A Bamin é rentável e estratégica, o Porto Sul já tem financiamento de R$ 4,6 bilhões do Fundo da Marinha Mercante (FMM), a Fiol está no PAC e terá financiamentos do BNDES. Infelizmente, a Vale, que se preocupa apenas em manter a centralidade no Sudeste e Norte das exportações brasileiras – e a dependência de produtores em relação à sua malha ferroviária –  não percebe sequer que poderia ter, com a Fiol, um embrião da rota bioceânica que mais cedo ou mais tarde ligará o Atlântico ao Pacífico.

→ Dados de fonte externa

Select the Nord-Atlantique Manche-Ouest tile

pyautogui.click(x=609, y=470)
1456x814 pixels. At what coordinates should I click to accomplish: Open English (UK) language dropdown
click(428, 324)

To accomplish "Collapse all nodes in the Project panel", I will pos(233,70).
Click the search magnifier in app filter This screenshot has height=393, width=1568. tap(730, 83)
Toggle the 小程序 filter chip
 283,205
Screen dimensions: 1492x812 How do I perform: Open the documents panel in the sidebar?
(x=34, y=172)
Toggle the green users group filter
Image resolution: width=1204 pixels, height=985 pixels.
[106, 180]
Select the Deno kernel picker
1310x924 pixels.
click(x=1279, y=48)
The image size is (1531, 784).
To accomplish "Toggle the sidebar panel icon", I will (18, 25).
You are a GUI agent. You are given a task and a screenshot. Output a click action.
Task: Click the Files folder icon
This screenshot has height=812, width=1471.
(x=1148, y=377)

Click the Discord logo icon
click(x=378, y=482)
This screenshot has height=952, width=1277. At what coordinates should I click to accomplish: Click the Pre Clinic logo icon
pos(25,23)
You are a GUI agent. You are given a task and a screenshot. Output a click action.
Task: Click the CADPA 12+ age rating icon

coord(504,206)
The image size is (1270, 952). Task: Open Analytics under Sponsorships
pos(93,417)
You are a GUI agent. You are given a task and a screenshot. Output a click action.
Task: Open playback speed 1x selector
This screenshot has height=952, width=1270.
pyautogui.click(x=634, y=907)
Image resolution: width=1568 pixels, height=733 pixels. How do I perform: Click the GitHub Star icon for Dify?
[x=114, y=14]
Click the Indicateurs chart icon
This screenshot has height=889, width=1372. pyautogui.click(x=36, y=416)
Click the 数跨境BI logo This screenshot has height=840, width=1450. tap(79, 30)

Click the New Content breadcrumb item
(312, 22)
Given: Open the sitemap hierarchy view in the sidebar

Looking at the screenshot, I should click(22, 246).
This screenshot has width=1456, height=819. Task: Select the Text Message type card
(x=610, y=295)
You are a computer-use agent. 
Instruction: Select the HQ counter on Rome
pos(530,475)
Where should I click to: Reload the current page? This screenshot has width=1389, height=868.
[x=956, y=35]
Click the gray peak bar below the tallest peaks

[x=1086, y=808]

                 A FCA E O RISCO/TRAGÉDIA DA VALE

Países como Noruega, Canadá e Austrália impõem regras severas a empresas que exploram recursos naturais, a exemplo do pagamento de royalties mais altos, financiamento para fundos soberanos, compartilhamento de tecnologia e geração de desenvolvimento local. Nesse tipo de empresas, a função social não é opcional — é uma obrigação constitucional. Assim é pago o preço pelos danos sociais, ambientais e logísticos inerentes à sua operação. No Brasil é o contrário. A Vale abandonou e degradou o corredor ferroviário Minas/Bahia e agora quer devolver à União. Isso sem contar a convivência com o risco/tragédia, com os trens da VLI disputando as ruas de duas cidades da Bahia com a população.